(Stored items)
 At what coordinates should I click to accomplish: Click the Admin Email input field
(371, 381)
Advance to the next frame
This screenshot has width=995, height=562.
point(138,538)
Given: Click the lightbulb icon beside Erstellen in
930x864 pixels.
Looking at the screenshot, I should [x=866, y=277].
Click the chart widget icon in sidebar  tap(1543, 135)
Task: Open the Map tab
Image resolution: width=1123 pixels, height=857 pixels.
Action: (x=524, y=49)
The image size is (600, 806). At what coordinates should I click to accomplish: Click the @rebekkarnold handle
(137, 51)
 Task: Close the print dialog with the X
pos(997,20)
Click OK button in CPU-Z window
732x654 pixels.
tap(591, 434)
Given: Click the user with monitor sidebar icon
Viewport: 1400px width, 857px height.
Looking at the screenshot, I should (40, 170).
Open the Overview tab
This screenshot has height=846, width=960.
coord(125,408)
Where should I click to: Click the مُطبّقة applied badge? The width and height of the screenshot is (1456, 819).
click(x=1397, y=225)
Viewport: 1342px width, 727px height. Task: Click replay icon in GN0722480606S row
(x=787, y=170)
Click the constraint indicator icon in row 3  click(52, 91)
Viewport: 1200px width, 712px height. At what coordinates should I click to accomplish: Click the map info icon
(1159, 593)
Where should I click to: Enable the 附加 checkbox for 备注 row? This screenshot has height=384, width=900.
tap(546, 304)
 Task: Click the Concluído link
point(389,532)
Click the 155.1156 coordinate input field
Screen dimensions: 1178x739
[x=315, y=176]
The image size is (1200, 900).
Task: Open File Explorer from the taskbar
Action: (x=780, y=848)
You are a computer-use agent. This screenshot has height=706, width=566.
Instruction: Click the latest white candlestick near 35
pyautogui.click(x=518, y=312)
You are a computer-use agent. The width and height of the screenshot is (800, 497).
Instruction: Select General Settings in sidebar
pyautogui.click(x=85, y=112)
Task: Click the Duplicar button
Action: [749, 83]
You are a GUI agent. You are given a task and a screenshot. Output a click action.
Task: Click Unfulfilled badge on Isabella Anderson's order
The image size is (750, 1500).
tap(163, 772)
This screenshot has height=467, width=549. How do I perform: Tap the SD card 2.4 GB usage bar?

## [PROBLEM DESCRIPTION]
Your task is to copy exactly, and only, the lines from the line with "The image size is (750, 1500)." through the last line of the entries, both included.

## [RESPONSE FOR THIS EXERCISE]
The image size is (750, 1500).
tap(163, 772)
This screenshot has height=467, width=549. How do I perform: Tap the SD card 2.4 GB usage bar?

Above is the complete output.